→ WHAT THE TASK REQUIRES
If a record below holds a picture, drop the picture and restate everything else word for word.

→ DATA LISTING
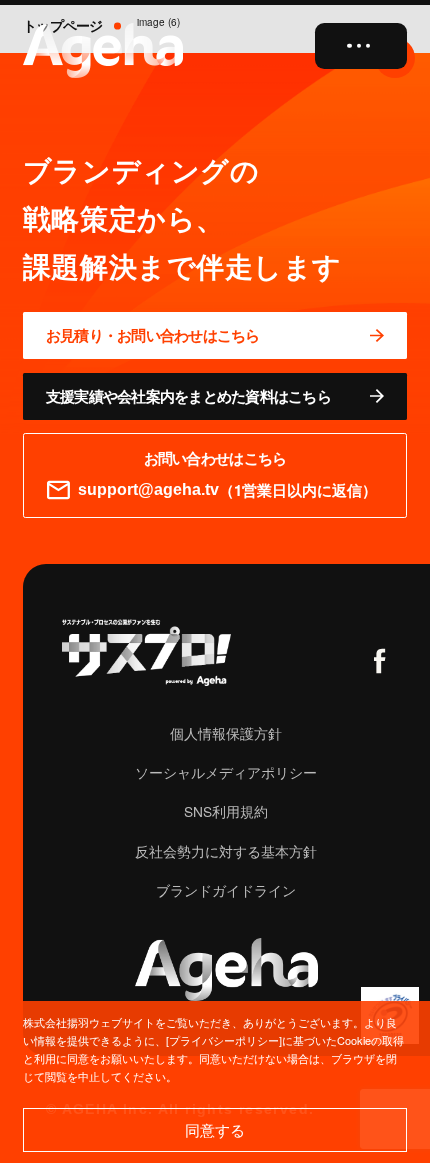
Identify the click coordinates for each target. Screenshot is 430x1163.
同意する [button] (215, 1129)
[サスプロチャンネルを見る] (146, 652)
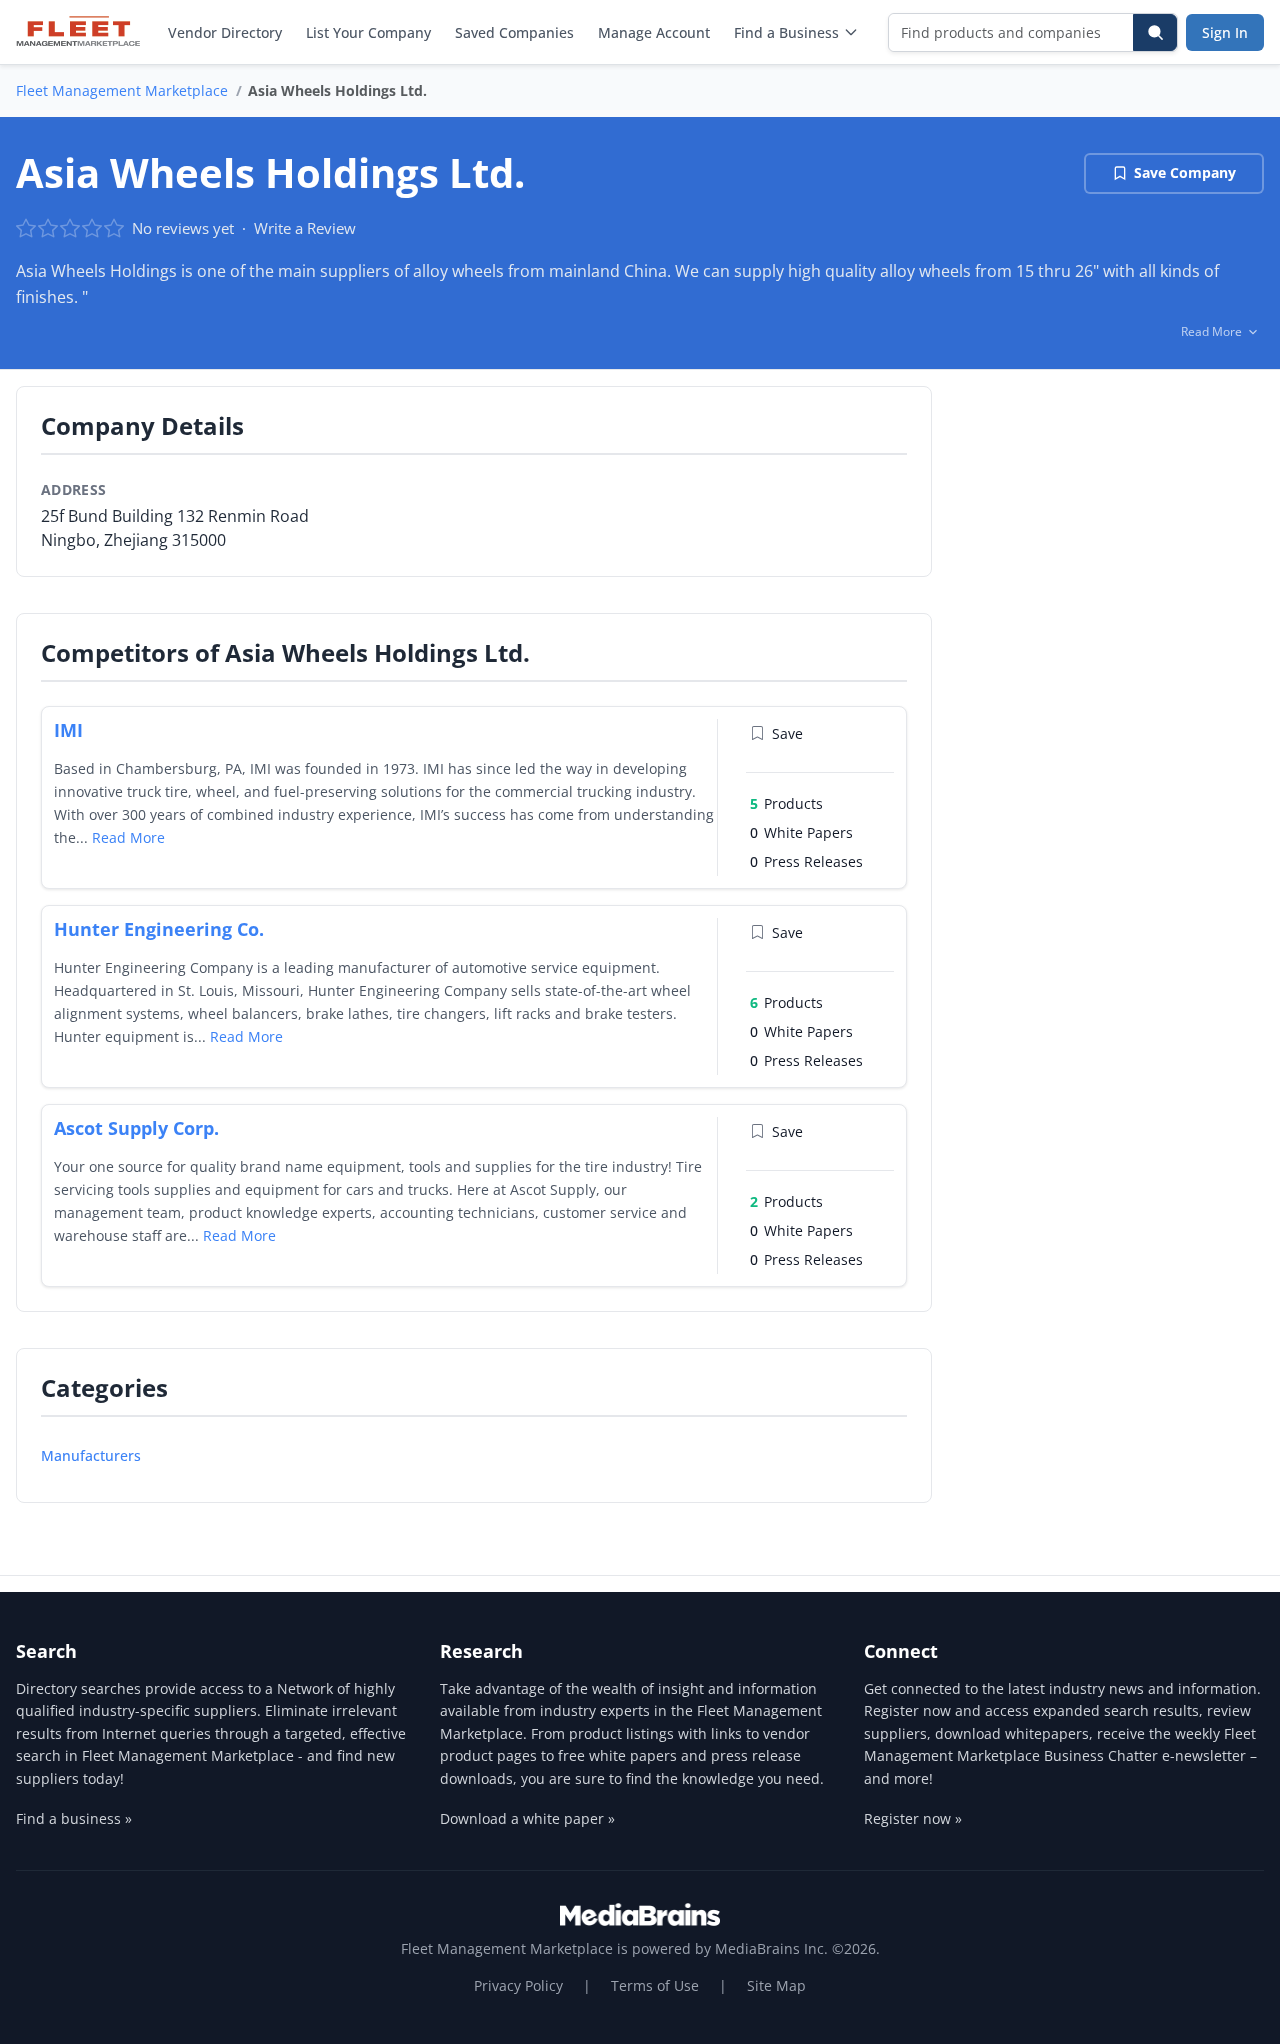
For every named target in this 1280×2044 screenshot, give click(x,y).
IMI (68, 730)
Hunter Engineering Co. (159, 929)
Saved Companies (514, 32)
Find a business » (74, 1818)
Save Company (1185, 172)
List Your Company (368, 32)
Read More (128, 837)
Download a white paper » (527, 1818)
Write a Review (305, 228)
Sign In (1225, 32)
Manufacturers (91, 1455)
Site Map (776, 1985)
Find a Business (786, 32)
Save (787, 733)
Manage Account (654, 32)
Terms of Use (655, 1985)
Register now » (913, 1818)
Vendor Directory (225, 32)
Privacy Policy (518, 1985)
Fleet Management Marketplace (122, 90)
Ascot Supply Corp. (136, 1128)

→ PROBLEM SOLUTION
Identify the click coordinates for each target. Screenshot is 430x1163.
同意する [button] (215, 1129)
[サスプロチャンネルを見る] (146, 652)
For every named target in this 1280×2044 screenshot, give click(x,y).
IMI (68, 730)
Hunter Engineering Co. (159, 929)
Saved Companies (514, 32)
Find a business » (74, 1818)
Save Company (1185, 172)
List Your Company (368, 32)
Read More (128, 837)
Download a white paper » (527, 1818)
Write a Review (305, 228)
Sign In (1225, 32)
Manufacturers (91, 1455)
Site Map (776, 1985)
Find a Business (786, 32)
Save (787, 733)
Manage Account (654, 32)
Terms of Use (655, 1985)
Register now » (913, 1818)
Vendor Directory (225, 32)
Privacy Policy (518, 1985)
Fleet Management Marketplace (122, 90)
Ascot Supply Corp. (136, 1128)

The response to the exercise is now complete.